=== Text ===
────────────────

The genetics of vascular anomalies.
August 21, 2012
Source
aDepartment of Human Physiology, University of Milan, Milan, Italy bDivision of Medical Genetics, Department of Pediatrics cDivision of Otolaryngology, University of Utah, Salt Lake City, Utah, USA.
Abstract
PURPOSE OF REVIEW:
To summarize clinically relevant findings in the genetic cause and gene expression of vascular anomalies.
RECENT FINDINGS:
Infantile hemangioma demonstrates familial clustering and is associated with atopic disease. Variable gene expression is seen in infantile hemangioma during proliferation and involution. Capillary malformation may be sporadic or inherited in an autosomal dominant pattern. Capillary malformation-arteriovenous malformation is caused by mutation in RASA1. Some inherited forms of lymphedema are due to mutation in VEGFR3. Venous malformation may be sporadic, paradominant, or autosomal dominant inheritance. Autosomal dominantly inherited forms of venous malformation are due to mutations in TIE2/TEK. Additionally, TIE2 somatic mutations have been identified in about half of sporadic venous malformations.
SUMMARY:
Multiple genes have been identified causing inherited forms of vascular anomalies including capillary malformations, venous malformations and lymphedema. Variable gene expression of infantile hemangioma during proliferation and involution may offer new therapeutic targets for treatment.

────────────────

=== Records provided ===

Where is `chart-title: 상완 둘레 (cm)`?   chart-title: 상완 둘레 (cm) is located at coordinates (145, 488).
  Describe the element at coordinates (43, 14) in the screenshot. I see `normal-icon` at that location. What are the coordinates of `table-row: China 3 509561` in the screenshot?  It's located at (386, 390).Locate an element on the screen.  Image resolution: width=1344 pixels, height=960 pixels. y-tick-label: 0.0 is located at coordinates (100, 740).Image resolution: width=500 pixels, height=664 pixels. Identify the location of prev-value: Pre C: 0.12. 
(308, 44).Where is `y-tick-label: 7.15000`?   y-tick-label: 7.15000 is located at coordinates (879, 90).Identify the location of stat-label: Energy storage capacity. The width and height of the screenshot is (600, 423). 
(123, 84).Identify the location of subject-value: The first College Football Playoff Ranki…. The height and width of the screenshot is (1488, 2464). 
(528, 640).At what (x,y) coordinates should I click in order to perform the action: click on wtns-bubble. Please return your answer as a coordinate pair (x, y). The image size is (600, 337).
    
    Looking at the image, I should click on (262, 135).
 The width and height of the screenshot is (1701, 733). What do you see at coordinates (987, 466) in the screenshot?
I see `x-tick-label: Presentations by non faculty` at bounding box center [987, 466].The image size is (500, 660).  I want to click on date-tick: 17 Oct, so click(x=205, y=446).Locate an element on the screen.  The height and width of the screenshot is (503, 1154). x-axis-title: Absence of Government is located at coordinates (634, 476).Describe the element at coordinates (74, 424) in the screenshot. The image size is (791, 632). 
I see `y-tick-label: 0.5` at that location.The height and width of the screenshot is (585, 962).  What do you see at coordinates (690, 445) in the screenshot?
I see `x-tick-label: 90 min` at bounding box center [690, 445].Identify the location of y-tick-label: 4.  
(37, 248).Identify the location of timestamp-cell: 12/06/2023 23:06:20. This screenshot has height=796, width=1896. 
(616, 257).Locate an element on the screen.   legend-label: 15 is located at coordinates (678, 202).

────────────────

=== Action item ===
Please reproduce the part of the abstract on vascular anomalies between "August 21, 2012" and "expression of vascular anomalies.", inclusive. The items have no connection to the abstract on vascular anomalies.

=== Output below ===
August 21, 2012
Source
aDepartment of Human Physiology, University of Milan, Milan, Italy bDivision of Medical Genetics, Department of Pediatrics cDivision of Otolaryngology, University of Utah, Salt Lake City, Utah, USA.
Abstract
PURPOSE OF REVIEW:
To summarize clinically relevant findings in the genetic cause and gene expression of vascular anomalies.